Are wild strawberries really wild?
Will they scratch an adult, will they snap at a child?
Should you pet them, or let them run free where they roam?
Could they
ever relax in a steam-heated home?
Can they be trained to not growl at
the guests?
Will a litterbox work or would they make a mess?
Can we make
them a Cowberry, herding the cows,
or maybe a Muleberry pulling the
plows,
or maybe a Huntberry chasing the grouse,
or maybe a Watchberry
guarding the house,
and though they may curl up at your feet oh so
sweetly
can you ever feel that you trust them completely?
Or should we
make a pet out of something less scary,
like the Domestic Prune or the
Imported Cherry,
Anyhow, you've been warned and I will not be blamed
if
your Wild Strawberries cannot be tamed.
Shel Silverstien, "Where the Sidewalk Ends"

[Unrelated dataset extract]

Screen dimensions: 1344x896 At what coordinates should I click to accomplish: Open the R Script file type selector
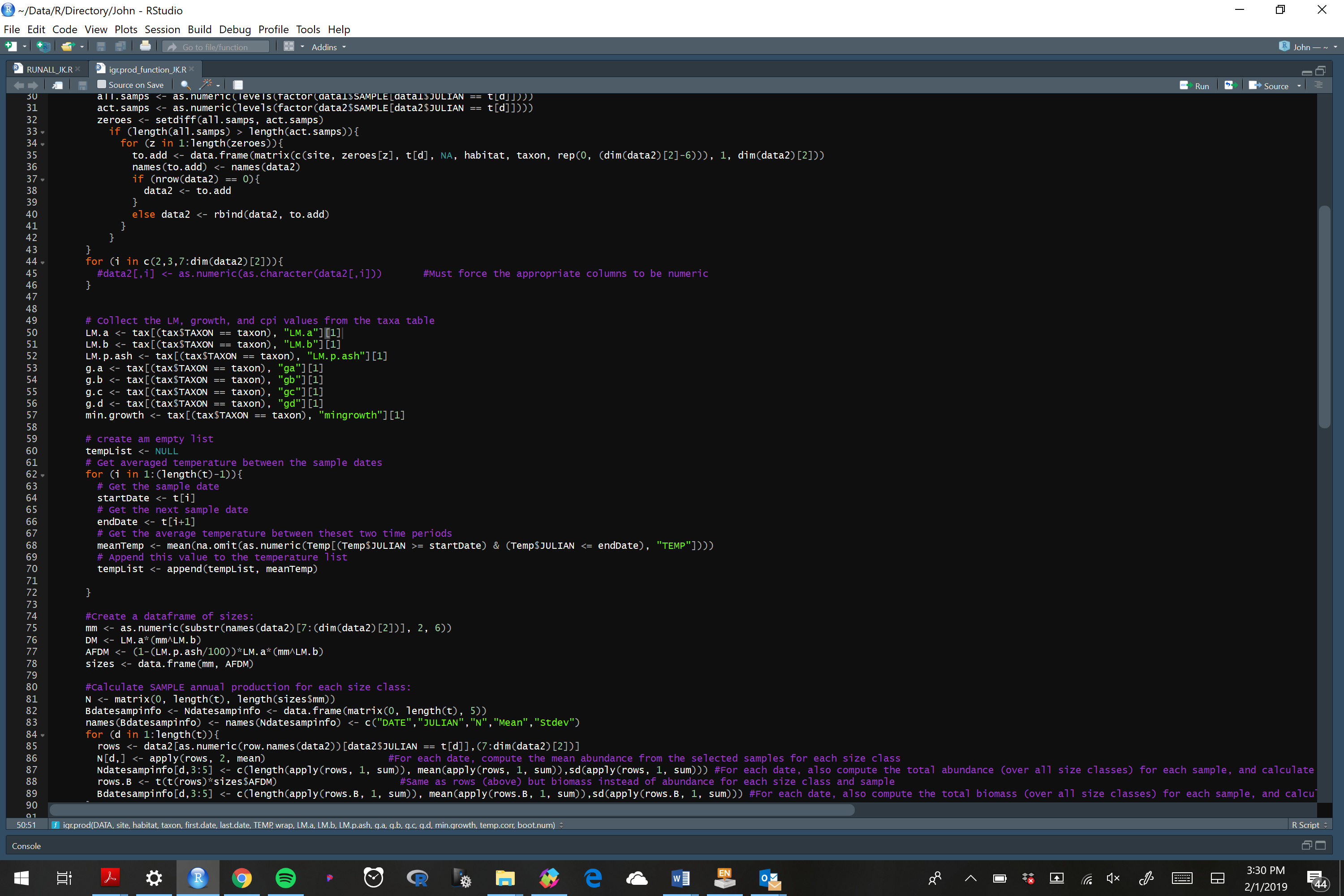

Some friends and family and I went strawberry picking the other week, during that hot spell when May tried to act like July. We got up in time to catch the dawn, filled water bottles and gathered buckets, and set out. We were out picking before the sun had time to burn the coolness off of the fields.
Hand picked strawberries are different from store-bought berries from California or Florida. They tend to have more taste and character, because they are picked exactly when they are ripe rather than before. They also are generally smaller, and come in more quirky shapes. Store berries have been bread for size and shelf appeal. These berries were bred for taste and the Ohio climate.
The local berries also directly reflect the kind of growing season that we have. A wetter spring results in more strawberries that are generally larger and more juicy, but with less flavor. This year, the berries were reasonably flavorful, and very, very sweet with plenty of juice. The most delicious strawberries I have ever had came from a year when we had a spring drought. It took forever to fill a bucket, but each strawberry was a flavorful bite of heaven. The tasted the way you always have known a strawberry should taste, but it never quite does.
We took our bountiful buckets home and processed them for cooking and freezing. While I was washing them by the sinkful, there were a few berries that just... looked like a photograph waiting to happen. So I took them out into the searingly clear sunlight, and photographed them.
The photographs have such a different character than than my
previous pictures of strawberries.
Small wonder, as these are a wilder kind of strawberry.